One way to do this is to have the new device generate a random passphrase,
display it on the screen and require it to be typed into the already
authenticated device. Then the devices can use PAKE with that passphrase to
establish a secure channel between each other. Even if the data still goes
through the server, it's encrypted and the server can't read it.

Another method is to have the new device display its public key as a QR code
and have the existing device scan it.

------
CaliforniaKarl
If I understand right, an existing user (who already has an account, and a
device) wants to add a new device, they…

• On new device, make a key pair.

• On new device, log in to server and send new device's public key to server.

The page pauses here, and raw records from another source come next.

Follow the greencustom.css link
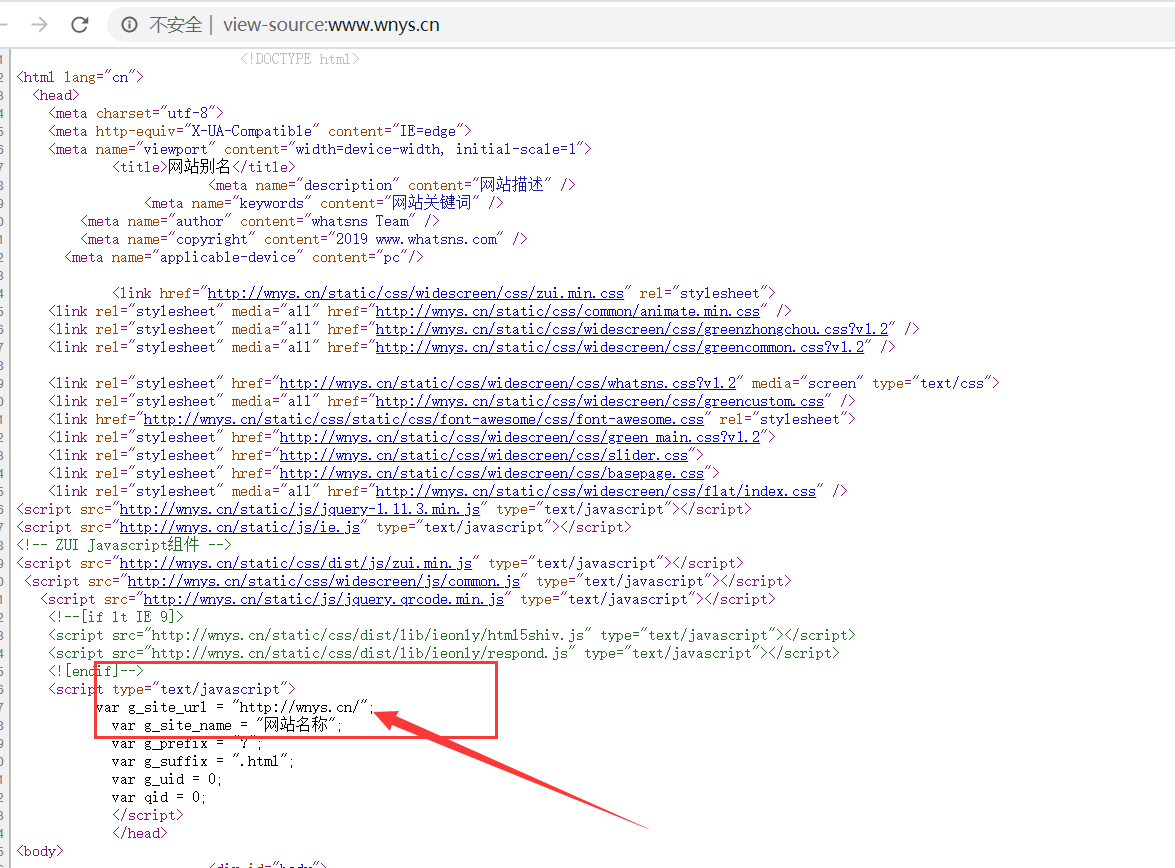Viewport: 1175px width, 868px height. point(599,401)
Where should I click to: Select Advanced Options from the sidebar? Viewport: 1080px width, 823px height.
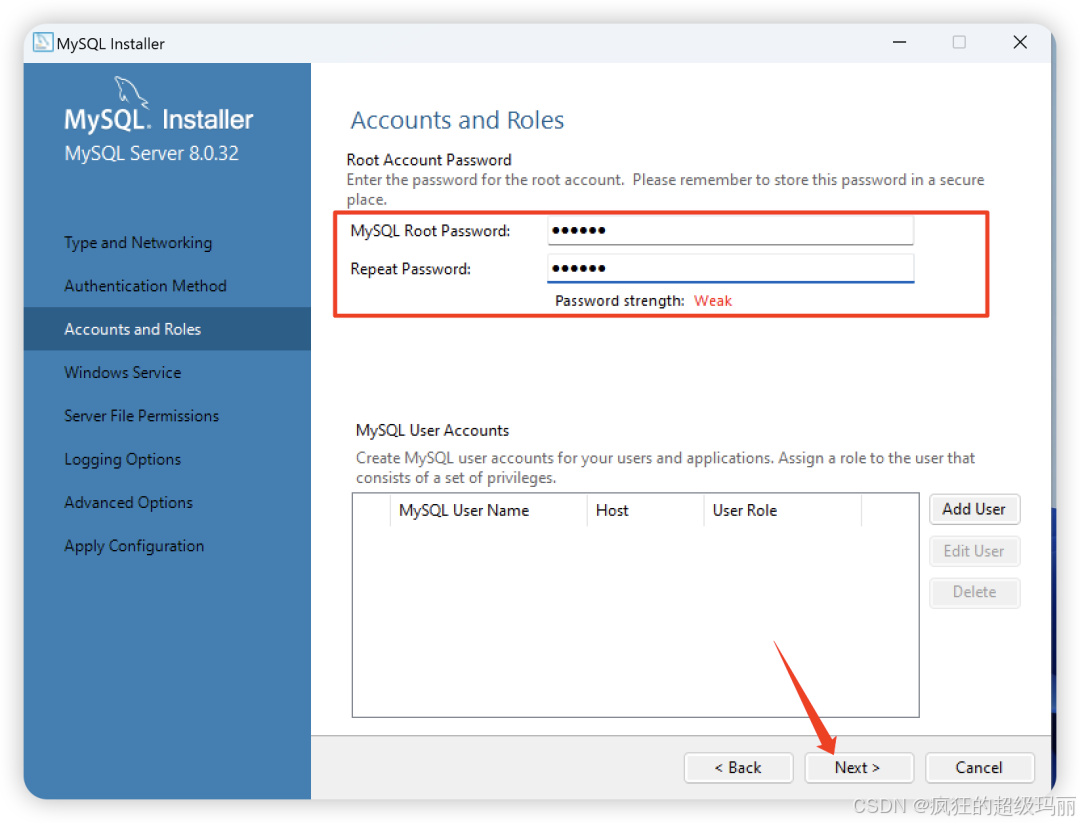pyautogui.click(x=128, y=502)
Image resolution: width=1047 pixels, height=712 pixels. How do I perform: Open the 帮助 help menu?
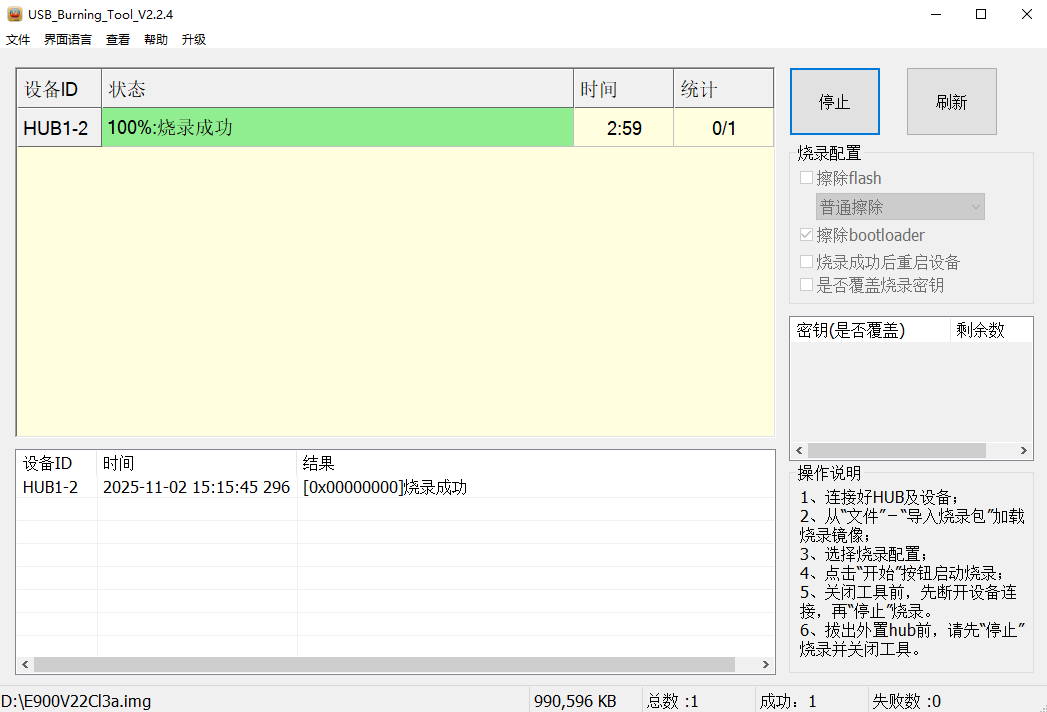pyautogui.click(x=155, y=39)
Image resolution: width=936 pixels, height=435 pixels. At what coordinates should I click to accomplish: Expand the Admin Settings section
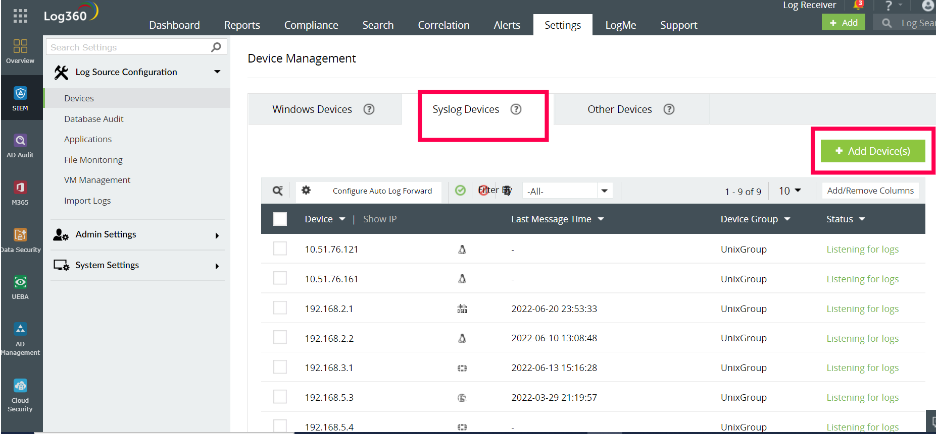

• Server sends approval request to old device, which includes the new device's
public key.

• On old device, receive the approval request and the new device's public key.
Decide to approve new device.

• On old device, take old device's _private_ key, encrypt with new device's
public key, and send encrypted blob to server.

• Server relays approval message to new device.

• New device decrypts blob, and deletes its original key-pair (that was
generated at the start). New device now uses old device's private key. The
public key is derived from the private key.

So in the end, old device and new device have the same key pair.

Please let me know if I got that wrong!

Assuming I got it right, this strikes me as problematic, because it means that
all the devices are sharing a private key. If any one device were compromised,
then all past messages would be exposed; if the compromise were to go
undetected, then future messages would also be compromised.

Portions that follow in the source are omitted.